As marketing gets better at delivering the right number of leads every month, they'll need to also get better at delivering those leads at a sensible cadence.
For sales, the SLA requires contacting leads within a certain amount of time. Determining this timeframe is one of the most delicate parts of designing the terms of an SLA.
Marketing's deliverables are calculated using math. You look at how much revenue you need in a month to meet your company's goals, and you figure out exactly how many leads you need to hit that goal.
But how quickly should sales contact those leads? The correct answer is as quickly as possible. And even though that isn't specific enough to go into an SLA, that should always be the goal your teams have in mind.
Why? Because the faster you contact your leads, particularly those hand raisers, the more likely they are to close. Here's Josh Harcus, founder of Hu-iify and author of A Closing Culture.
MARCUS: In fact, give you some real hardcore data on this. Most companies call MQLs or leads is kind of what the overall study states within 42 hours of them becoming a lead.
Studies show, if you call someone within five minutes versus waiting just versus, if you call them within five minutes versus waiting 24 hours, you increase the chances of closing them a thousand times, not 1000% a thousand times. So just that move alone, knowing that all of your competition is most likely calling leads within 42 hours.

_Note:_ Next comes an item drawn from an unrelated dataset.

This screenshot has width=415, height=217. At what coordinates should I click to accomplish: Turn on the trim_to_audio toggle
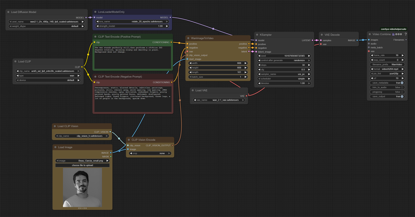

In one year, we 6X-d our revenue. And it was because even down to customer success. We were completely aligned to every lead needs to be called within five minutes.
So in the beginning, if you're a newer company, you likely haven't gone through the analysis yet. But you can come up with some guesses and look at patterns. Work to put the infrastructure in place and then start measuring.
But remember, even having a basic SLA will set you apart from the competition. So start with an SLA that requires marketing to deliver a certain number of leads each month, and requires sales to contact those leads within a specific timeframe.
This is how you’ll focus your teams on pipeline creation. And if you can get your SLA to that point, you'll give your marketing team a lot more flexibility in the number of leads they need to send to sales.
Your sales will enjoy a steady stream of higher quality leads and you’ll discover what it really means to sell efficiently at a higher velocity.
Next episode, we’ll look at how you can keep both teams accountable to the SLA.. and solve problems that come up along the way. And to do that, we’re going inside one of HubSpot’s own Smarketing meetings.
We’ve never released audio from how we put these meetings together. So you’ll get first listen to all that and more, coming up next.
Oh yea, see you there.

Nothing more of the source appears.